Short task
Reproduce word for word the stretch from the start of the records through the line containing "Task: Click on the text".

[A block of data]
**********
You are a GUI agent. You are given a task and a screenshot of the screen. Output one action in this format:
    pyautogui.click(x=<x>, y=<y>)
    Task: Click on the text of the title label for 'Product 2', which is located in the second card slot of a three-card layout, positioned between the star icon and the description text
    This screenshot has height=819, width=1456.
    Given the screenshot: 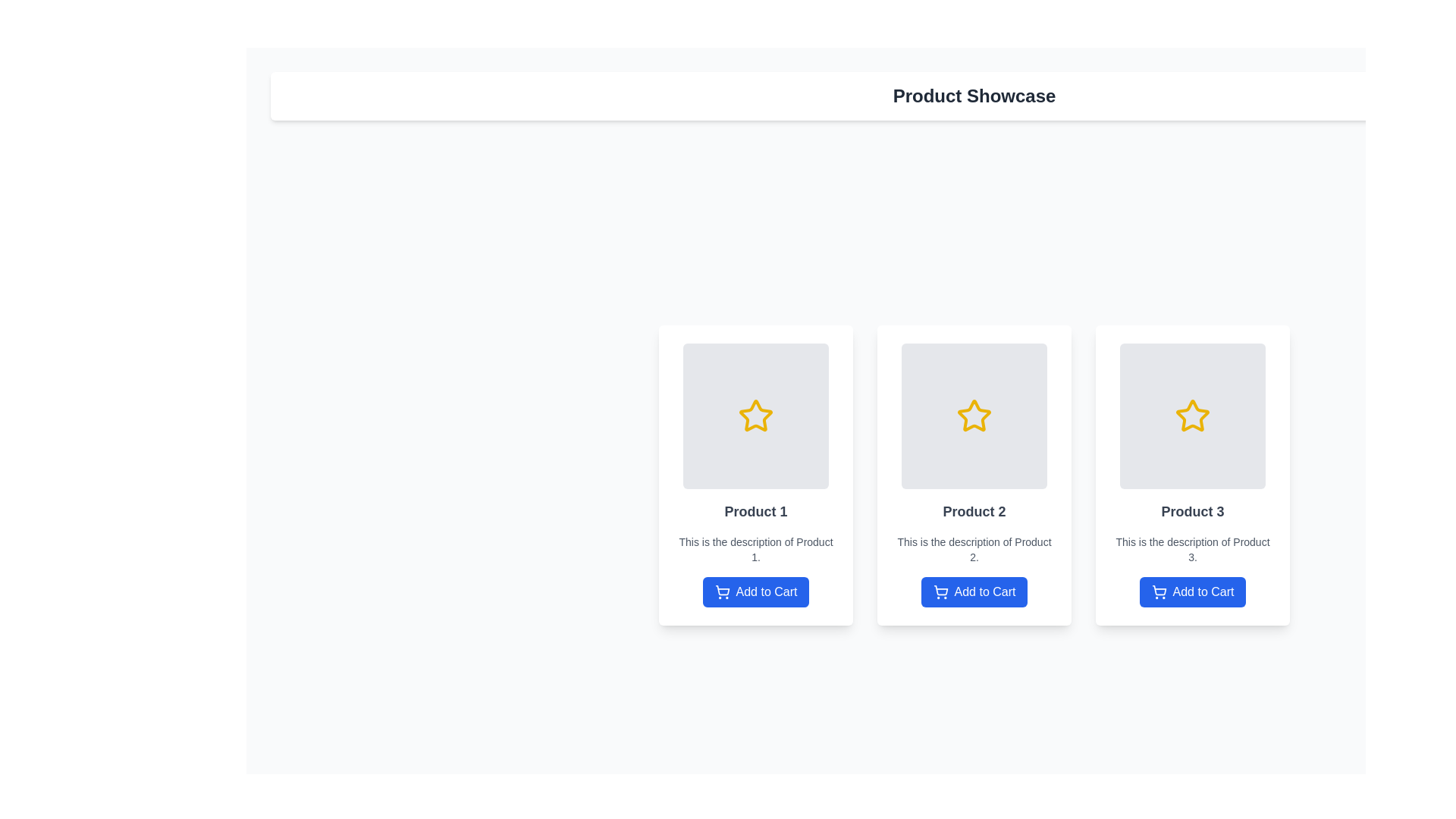 What is the action you would take?
    pyautogui.click(x=974, y=512)
    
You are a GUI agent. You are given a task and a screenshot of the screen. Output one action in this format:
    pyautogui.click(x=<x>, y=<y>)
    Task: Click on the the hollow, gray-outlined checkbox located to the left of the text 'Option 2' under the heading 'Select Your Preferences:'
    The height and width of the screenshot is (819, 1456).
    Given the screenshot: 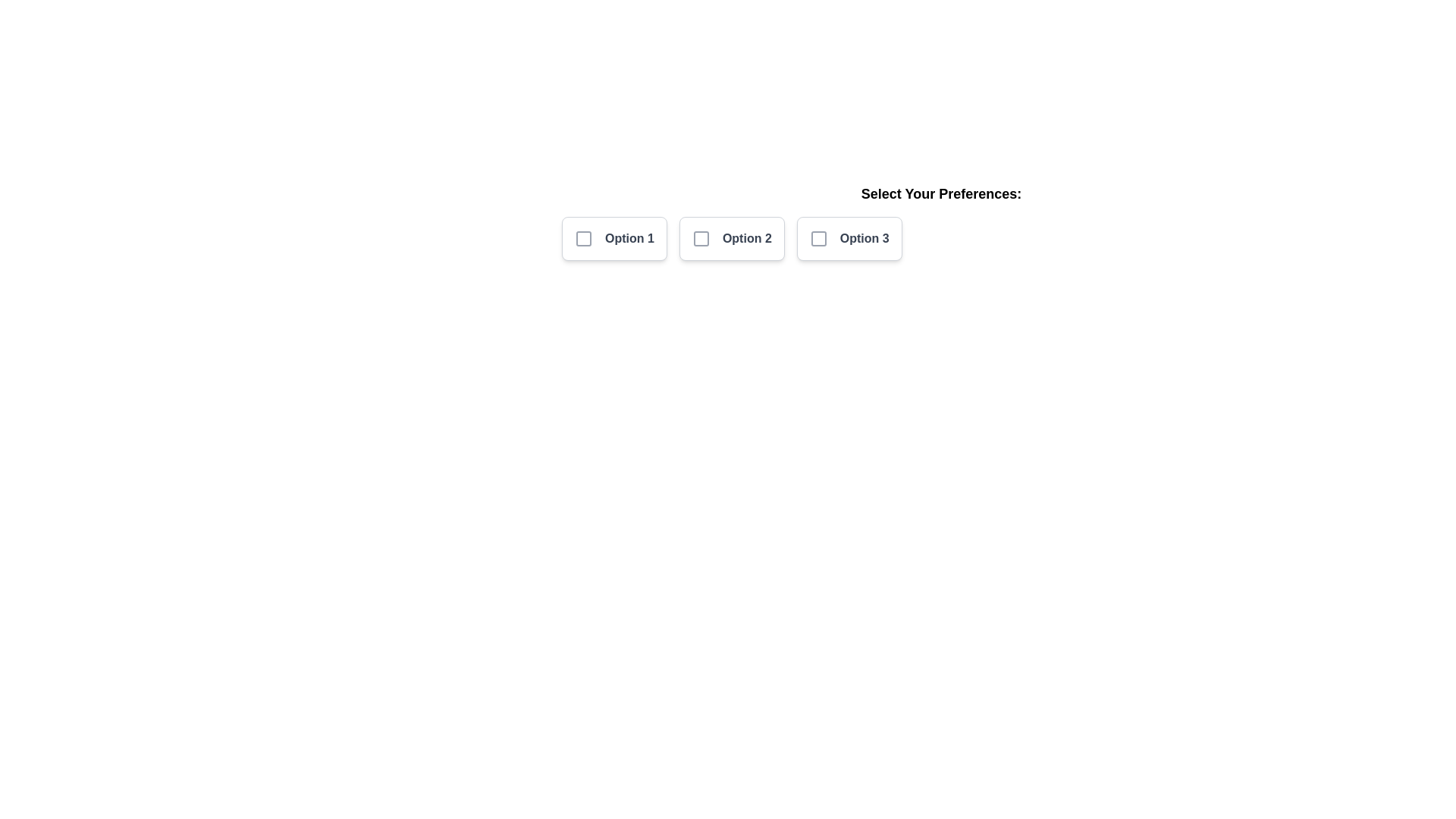 What is the action you would take?
    pyautogui.click(x=700, y=239)
    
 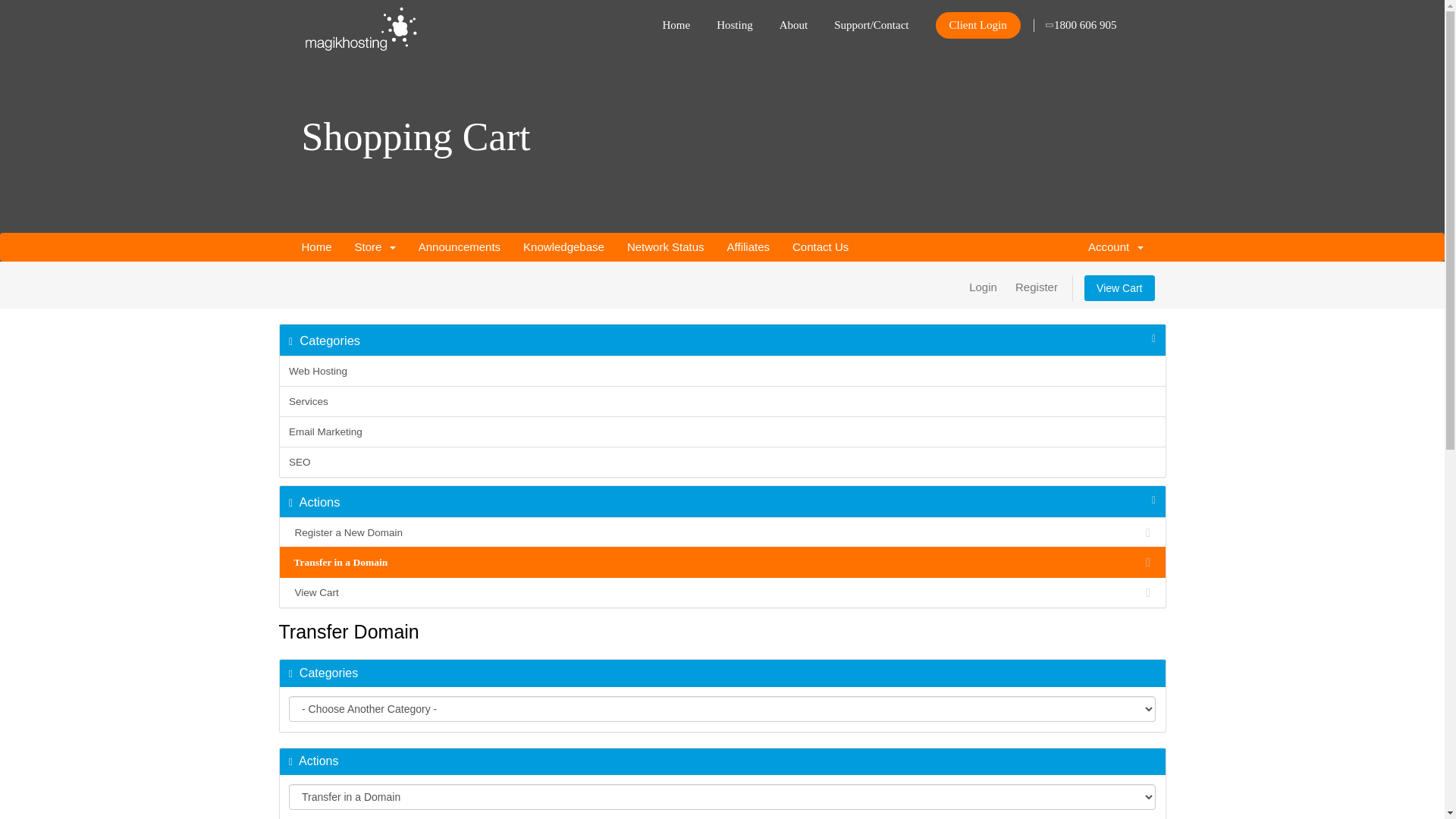 I want to click on 'Network Status', so click(x=666, y=246).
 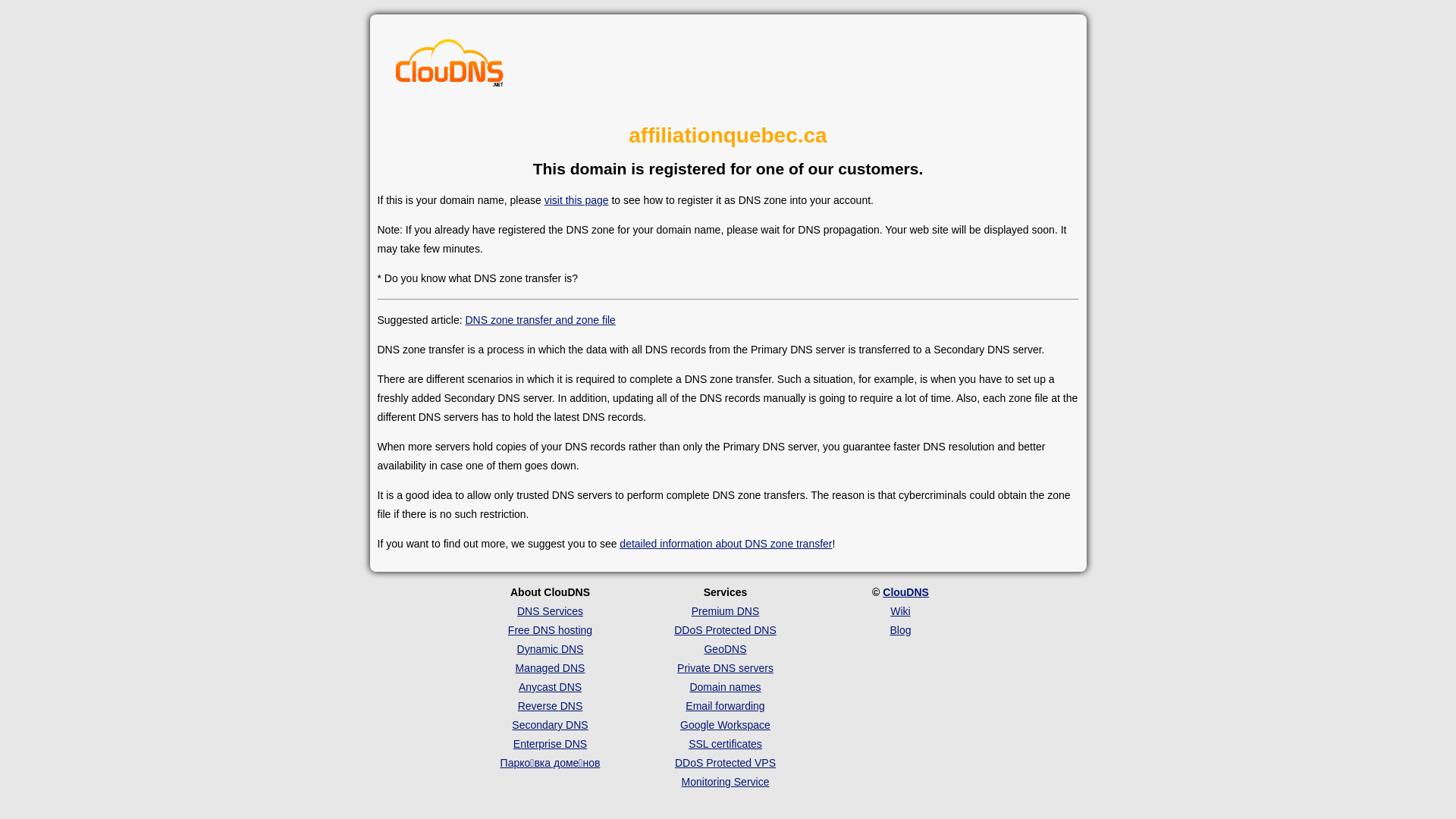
**********
Result of the exercise
You are a GUI agent. You are given a task and a screenshot of the screen. Output one action in this format:
    pyautogui.click(x=<x>, y=<y>)
    Task: Click on the text of the title label for 'Product 2', which is located in the second card slot of a three-card layout, positioned between the star icon and the description text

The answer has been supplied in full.